> [INSTRUCTIONS FOR THE TASK]: Retype the material starting at the line containing "1862x1047 pixels. How" and ending at the line containing "pos(33,452)", leaving the pictures out.

> [DATA FOR THIS TASK]:
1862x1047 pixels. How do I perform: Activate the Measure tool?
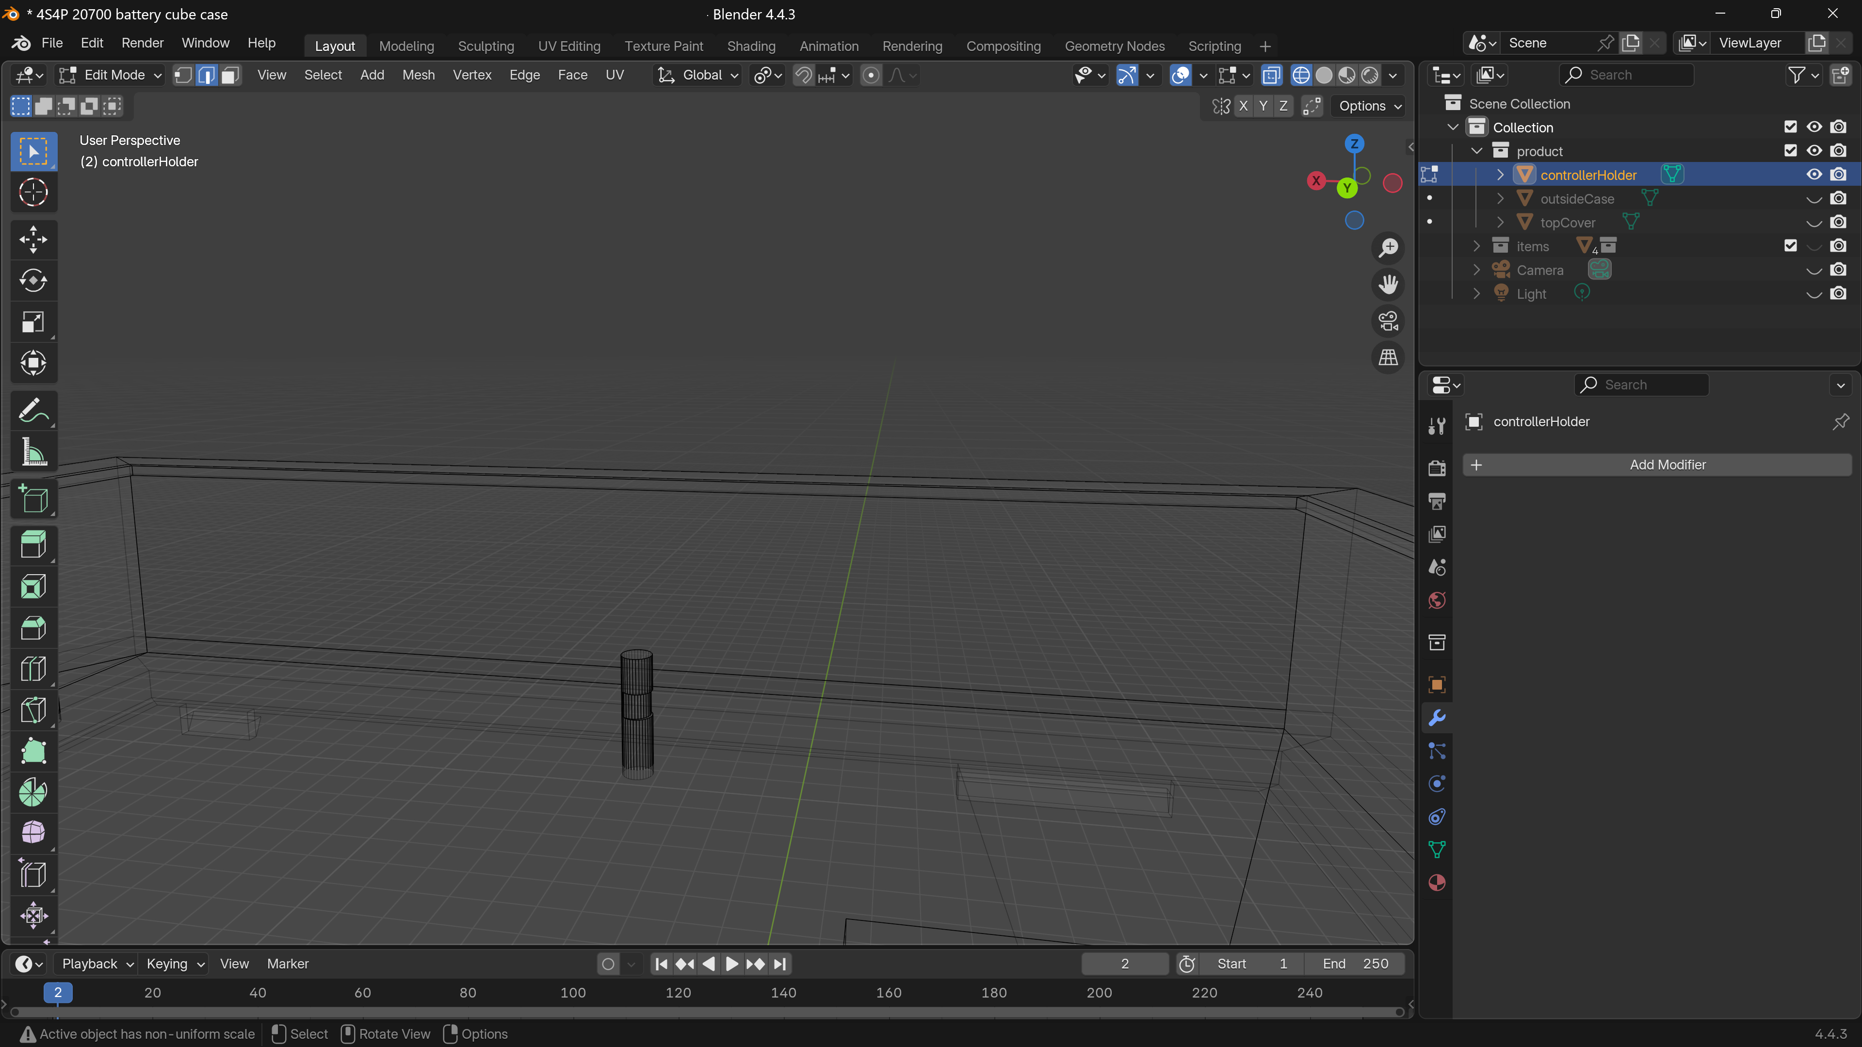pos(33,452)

--

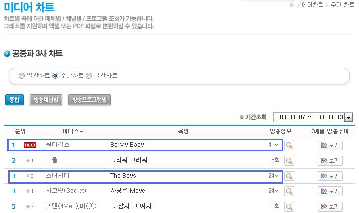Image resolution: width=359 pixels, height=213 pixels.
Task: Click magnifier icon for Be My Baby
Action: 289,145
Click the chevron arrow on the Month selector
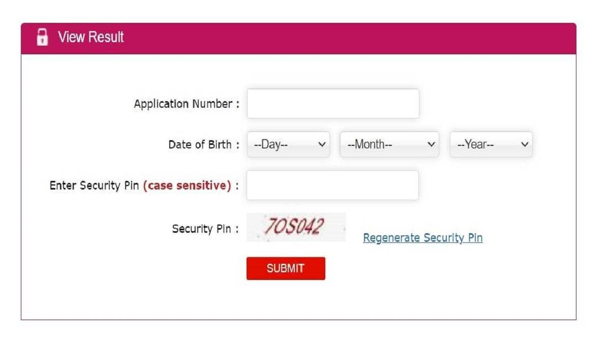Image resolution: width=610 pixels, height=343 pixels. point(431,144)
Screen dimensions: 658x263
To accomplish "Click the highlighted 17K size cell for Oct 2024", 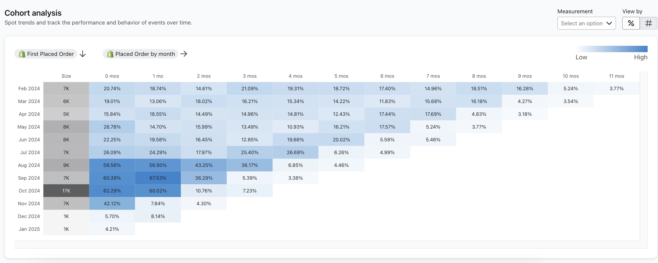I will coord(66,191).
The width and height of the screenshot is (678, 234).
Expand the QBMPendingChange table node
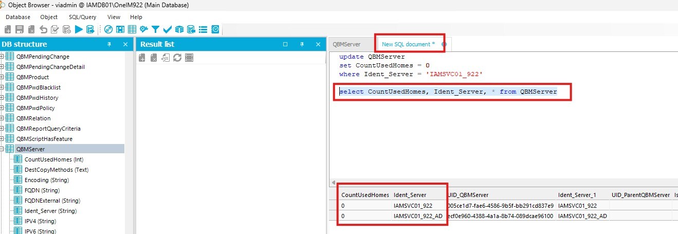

> [FINAL RESULT]:
1862x1047 pixels. How do I perform: Activate the Measure tool?
pos(33,452)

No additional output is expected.